Ma forse talmente evidenti e necessari da essere pressoché uniformemente presenti nella gran parte dei casi illustrati. Sono edifici di recente realizzazione, inaugurati nel corso dell’ultimo anno o poco più (soltanto il secondo Long Museum, nel West Bund di Shanghai, risale a ormai tre anni fa), oppure di prossima inaugurazione, come i tre musei di Losanna, tra 2019 e 2021. O, ancora, sono progetti recenti, in cerca di finanziamenti per l’edificazione, oppure da poco definitivamente bocciati. È questo il caso del Guggenheim annunciato nel 2011 a Helsinki, cassato dal Consiglio comunale lo scorso novembre, inserito dai curatori nella sezione «Musei come entità commerciali» per illustrare una delle tendenze recenti: la scoperta di come il valore del «marchio», almeno a partire dal Guggenheim Bilbao (1997), abbia accelerato la realizzazione di satelliti in giro per il mondo, capaci di attrarre finanziamento e pubblico grazie alla fama e al «know how» delle case madri. Si pensi ai recenti (non trattati in mostra) Louvre di Lens e Pompidou di Metz e di Malaga, così come il Louvre di Abu Dhabi, ancora in fase di cantiere.
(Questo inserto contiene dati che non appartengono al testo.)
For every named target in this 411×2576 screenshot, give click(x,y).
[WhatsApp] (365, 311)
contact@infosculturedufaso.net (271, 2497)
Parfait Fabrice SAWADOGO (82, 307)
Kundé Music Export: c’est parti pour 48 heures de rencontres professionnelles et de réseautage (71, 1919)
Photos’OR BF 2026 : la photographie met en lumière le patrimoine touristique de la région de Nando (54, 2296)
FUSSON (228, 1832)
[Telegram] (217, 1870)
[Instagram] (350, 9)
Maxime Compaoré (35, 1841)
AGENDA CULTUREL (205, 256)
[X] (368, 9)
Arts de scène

Ma se l’edificio di Helsinki è il simbolo di questa specifica sezione, avrebbe potuto ugualmente essere esposto in quella intitolata «Riqualificazione e distretti culturali», insieme ai progetti in corso nella vicina Oslo e in un ambito urbano simile, il porto alla ricerca di una nuova centralità nella città «pubblica». Qui sono in cantiere il nuovo Munchmuseet, in un’alta torre, e il megamuseo (sarà uno dei più vasti d’Europa) che accorperà Galleria Nazionale, Museo d’Arte contemporanea, Museo Nazionale d’Architettura e Kunstindustrimuseet per design e arti decorative. Un’altra delle sezioni individuate, «Musei pubblici/privati», intende sottolineare un’apparente contraddizione: se nel corso dei secoli il museo è andato associandosi all’idea di una sua funzione pubblica, sono però i privati, sempre più, a finanziare e inaugurare nuovi spazi.
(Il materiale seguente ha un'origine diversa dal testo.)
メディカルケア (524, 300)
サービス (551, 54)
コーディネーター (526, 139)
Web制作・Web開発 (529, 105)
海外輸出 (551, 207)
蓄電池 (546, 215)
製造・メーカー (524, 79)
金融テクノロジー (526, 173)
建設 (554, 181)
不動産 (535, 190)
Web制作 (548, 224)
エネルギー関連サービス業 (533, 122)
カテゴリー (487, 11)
Spesso criticati in quanto autoreferenziali, ma contemporaneamente i soli, spesso, a fornire con audacia gli strumenti per un rinnovamento, necessario e urgente, delle funzioni museali. Sono i casi, ad esempio, dello Zeitz Mocaa, che aprirà entro l’anno a Città del Capo grazie a un’organizzazione non profit attenta al sostegno degli artisti africani; e del Genesis Museum, progettato da Tadao Ando nell’area delle ambasciate a Pechino. Entrambi, oltre che eloquenti di un rapporto pubblico/privato spesso difficile da distinguere e delimitare, sono anche fulcro (spesso accessorio) di più vasti progetti di trasformazione urbana, talvolta nel segno della mera speculazione immobiliare. Aereo e trasparente sarà l’ampliamento del museo di Sydney, luccicante grazie ai led sulla facciata è la nuova ala del Kunstmuseum di Basilea: due diverse soluzioni all’interno della città storica, esposti nella sezione «Urbanistica».
Nella sezione «Patrimonio culturale», infine, il China Comic and Animation Museum, privato, assume forme spettacolari in diretta sintonia con i suoi contenuti, così come accadde nel Nmaahc di Washington, dedicato alla storia afro-americana. Forti accenti politici e identitari sono ovviamente (e visibilmente) all’origine del Palestinian Museum di Birzeit, inaugurato nel 2016, tanto quanto del Kurdistan Museum, museo «nazionale» di un popolo senza Stato.